Letters to the editor

Chemists’ compensation

I was initially interested in your article about how young chemists are underpaid in the UK (C&EN, Dec. 2, 2019, page 22) until I read the part where they were comparing how they got only 25 vacation days per year, not to mention that the UK has nationalized health care. When adding in these additional benefits, these chemists have competitive wages to what a new graduate might make in the US. While I realize the scope of the article was Europe, it was hard to be sympathetic when I think about how much employer-sponsored heath care costs and how most new chemists here are lucky to have 10 vacation days per year.

Emily Nicolai
Eau Claire, Wisconsin

Chemistry Nobel Prizes

The observation in your article on Nobel Prizes in Chemistry trending toward life sciences (C&EN, Dec. 9/16, 2019, page 5) should come as neither a surprise nor a cause for concern.

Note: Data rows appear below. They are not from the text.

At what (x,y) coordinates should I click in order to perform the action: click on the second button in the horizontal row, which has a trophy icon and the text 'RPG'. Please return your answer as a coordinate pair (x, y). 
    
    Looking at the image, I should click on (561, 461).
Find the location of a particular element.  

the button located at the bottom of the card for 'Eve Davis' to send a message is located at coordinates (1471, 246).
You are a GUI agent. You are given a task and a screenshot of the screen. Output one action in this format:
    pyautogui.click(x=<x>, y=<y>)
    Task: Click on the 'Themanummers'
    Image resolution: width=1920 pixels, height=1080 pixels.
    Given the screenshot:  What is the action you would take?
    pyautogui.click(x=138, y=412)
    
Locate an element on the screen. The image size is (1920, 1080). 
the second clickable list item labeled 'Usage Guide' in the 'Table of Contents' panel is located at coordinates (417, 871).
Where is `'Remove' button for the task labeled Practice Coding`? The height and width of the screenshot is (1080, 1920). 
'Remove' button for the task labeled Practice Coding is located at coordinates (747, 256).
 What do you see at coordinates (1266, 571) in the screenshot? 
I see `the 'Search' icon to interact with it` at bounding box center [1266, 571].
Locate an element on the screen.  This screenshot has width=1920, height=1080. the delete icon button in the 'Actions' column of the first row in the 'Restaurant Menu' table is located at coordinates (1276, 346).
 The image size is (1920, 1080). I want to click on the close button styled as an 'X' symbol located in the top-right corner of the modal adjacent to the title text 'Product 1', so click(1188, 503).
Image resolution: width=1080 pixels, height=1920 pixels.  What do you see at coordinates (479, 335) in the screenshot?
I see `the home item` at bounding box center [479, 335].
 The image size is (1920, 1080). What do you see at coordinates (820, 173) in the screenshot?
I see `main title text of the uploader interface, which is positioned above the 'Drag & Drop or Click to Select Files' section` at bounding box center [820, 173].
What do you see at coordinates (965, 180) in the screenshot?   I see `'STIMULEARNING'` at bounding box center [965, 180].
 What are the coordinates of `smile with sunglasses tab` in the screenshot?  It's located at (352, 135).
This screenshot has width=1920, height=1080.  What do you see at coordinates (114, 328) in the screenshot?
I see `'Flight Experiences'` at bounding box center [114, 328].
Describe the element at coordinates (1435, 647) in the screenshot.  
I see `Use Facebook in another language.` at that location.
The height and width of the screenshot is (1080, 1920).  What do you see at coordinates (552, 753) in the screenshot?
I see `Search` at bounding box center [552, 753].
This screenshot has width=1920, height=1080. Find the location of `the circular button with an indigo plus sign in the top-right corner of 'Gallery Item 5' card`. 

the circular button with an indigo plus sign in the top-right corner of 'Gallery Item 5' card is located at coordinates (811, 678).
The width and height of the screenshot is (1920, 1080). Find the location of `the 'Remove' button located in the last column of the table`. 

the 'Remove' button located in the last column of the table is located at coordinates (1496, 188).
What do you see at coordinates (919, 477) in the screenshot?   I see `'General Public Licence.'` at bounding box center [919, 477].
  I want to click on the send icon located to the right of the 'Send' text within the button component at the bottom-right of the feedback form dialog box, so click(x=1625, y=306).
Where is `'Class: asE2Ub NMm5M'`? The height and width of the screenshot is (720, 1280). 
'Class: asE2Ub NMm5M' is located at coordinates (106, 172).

As I have pointed out in my 2019 book, Solving Chemistry, there are few fundamental problems in chemistry that are unsolved or poorly understood. More than 80% of chemistry research, even in the most prestigious universities, is now concerned with using the deep understanding we have of chemistry to solve problems of biology, medicine, materials science, fate of molecules in the environment, and putting industrial processes on a sound scientific footing. It is not just Nobel Prizes that reflect this. A comparison of C&EN research briefs from 1959 and 2016 that I did showed a shift from 75% basic chemistry to 80% application of chemistry. Similar observations have been made by Peter Atkins in 2000 and John Deutch and George Whitesides in their 2011 editorial in Nature. Rather than wringing our hands at the shift in Nobel Prizes, we should celebrate the triumph of chemical understanding achieved in the second half of the 20th century that makes this possible.